Why Poetry Doesn’t Pay
Two factors. That’s all you get.

Talent night at the auditorium. The heavy velvet curtains are closed, audience packed like sardines. On folding metal chairs. Waiting.
Backstage, the M.C. hollers out the rules to the competitors.
Nice and simple, folks. You’ll be judged on 2 things , and 2 things only. Length of presentation, and audience reaction. 5 thousand in cash to the winner. Ready? Curtains!
The curtains open. A spotlight appears.
The first performer to step into the spotlight tells a salacious story about some politician. The audience is a mixed bag. Some laugh, some roll their eyes.
As the story-teller takes a bow, the scoreboard says 7 mins. 32% approval. Wow. Tough crowd.
The next performer comes out and rambles some story that sounds more like an incoherent drunk at the bar than any serious effort at storytelling. A few people clap politely. Scoreboard says 4 mins., 9% approval.
This goes on, as each performer takes a shot at winning the prize money.
Another performer steps out. Says 3 lines, turns and leaves. The audience is stunned. Wth? A few little claps. The scoreboard says 1 minute, 11% approval.
Another performer does the same. 3 lines, but the audience claps wildly. They’re on their feet! Wow. They love this one. Short but powerful. Scoreboard says 1 minute, 80% approval. Great response. But still. 1 minute.
Later, as the M.C. doles out the dollars, he hands $5,000 in cash to one beaming storyteller and drops a few pennies in each poet’s hands.
They hate me. They hate poetry Poetry doesn’t pay.
That’s the poets’ lament, it seems. Many poets are quick to agree.
First? Most 1 min reads aren’t...
I shake my head every time I see 1 min. reads. I know those writers are going to struggle. Not necessarily for claps. But most probably for pay.
Those 1 min. reads? They aren’t 1 min. reads. It does not take a full minute to read 3 lines. Or 5, or seven.
It only says “1 min. read” because Medium doesn’t show read time in seconds. If they did, those shorty 3–5 line poems wouldn’t be 1 min reads.
They’d look more like a bounce than a read.
You know what a bounce is?
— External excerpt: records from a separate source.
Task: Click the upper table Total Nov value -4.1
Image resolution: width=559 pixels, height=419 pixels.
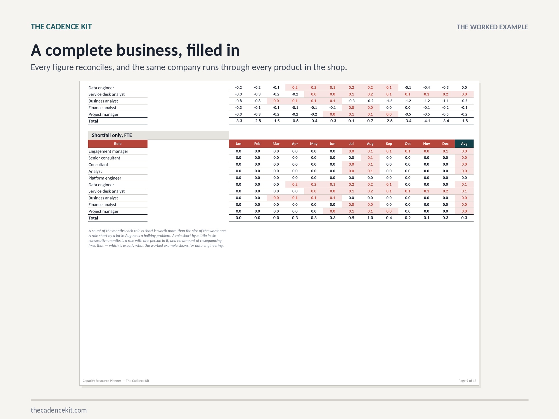Action: tap(427, 121)
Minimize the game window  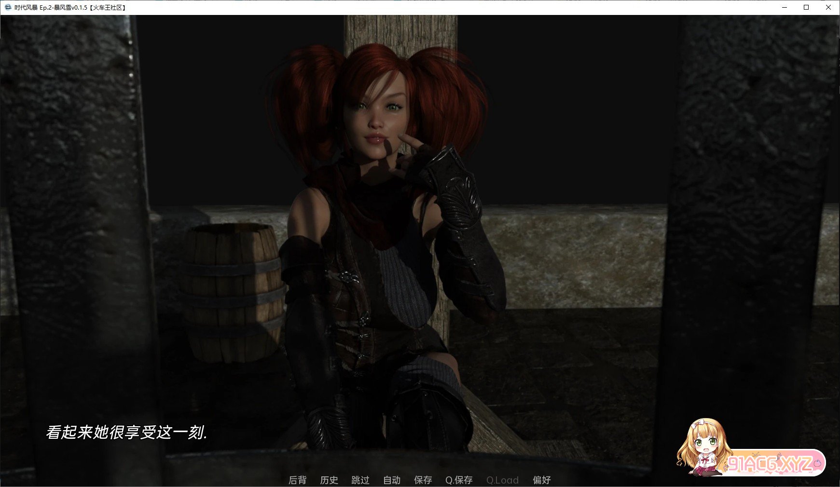pos(785,7)
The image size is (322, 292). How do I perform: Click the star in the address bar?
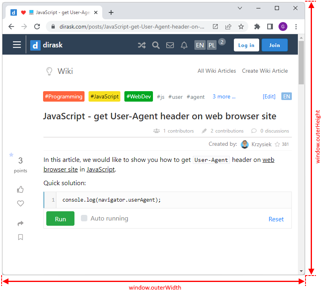(241, 27)
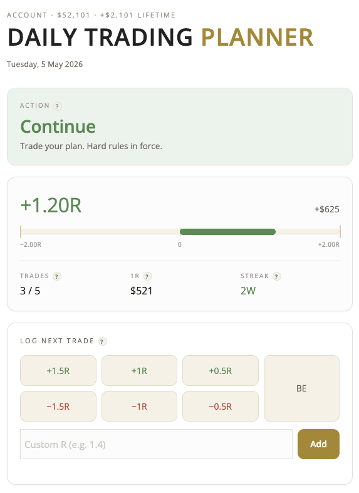
Task: Click the help icon beside TRADES
Action: (56, 276)
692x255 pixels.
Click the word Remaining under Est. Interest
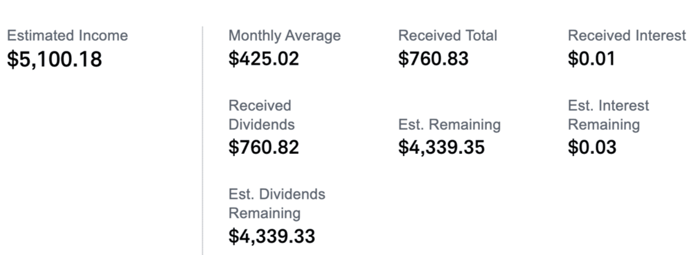(604, 125)
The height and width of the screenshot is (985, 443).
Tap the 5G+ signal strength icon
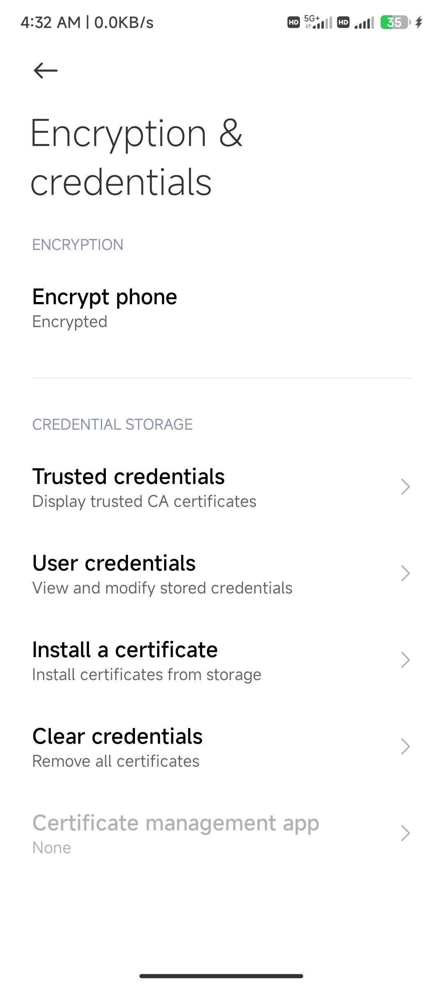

When a person clicks on a web page, and leaves the page in under 30 seconds, that’s called a bounce.
Generally, people “bounce” when they land on badly designed web pages. In the world of writing, people bounce when writing starts slow. Or they see a wall of text and don’t want to wade through it.
But also? Haiku. And short poetry.
The readers aren’t leaving for the same reason. They did read it. It’s just that there wasn’t 30 seconds of reading there.
On a site that pays by read time.
And then you lament that poetry doesn’t pay.
Also worth mentioning? While read time is not displayed in seconds, it does seem to be counted in seconds. So your Haiku might say 1 minute read. But when people read it, you might get credited with 20 seconds reading time.
Reading time. Reaction. Two factors. That’s all you get.
You need to figure out how to make them work for you.
Second?
The audience isn’t waiting to read your poetry. Not until you entice them to click to read it. That’s the job of your title and subtitle.
I get it. Poetry names itself. Sometimes the title is one word. Or two.
Worth keeping in mind that you get 100 characters with title and subtitle combined. Are you using them to increase your reads?
Go ahead, use that one word title. But use the rest of the 100 characters to entice the reader to click. They can’t read if they don’t click first.
One minute posts do you no favors
No one said it would be easy. Possible and easy are not the same.
I’m just not sure you’re doing yourself any favors when you post 3 lines or 5 lines on a site that pays by read time and then lament that the world hates poetry when the problem isn’t poetry but read time.
Rupi Kaur is doing fine. And Amanda Lovelace and scores of others. Every successful poet out there has found what works for them. But it’s not a blueprint. What works for one poet may not work for another.
If you’ve chosen, as your platform, a place that pays by read time? Those one minute posts do you no favors.
If I shoved you on a stage and said you have 5 minutes to entertain your readers, what would you do with those minutes? Would you simply recite a dozen unrelated poems and then skulk away muttering that people hate poets? Or would you figure out how to entertain them?
Learning to engage an audience is a skill that seldom happens by accident. If you can learn to do that, you’ll be able to sing the song of success instead of the song of sorrow.
Read time. Response. That’s all you’ve got. The real question is what you do with it.
Write, edit, re-write. The right words, so elusive. Oh! The flower blooms.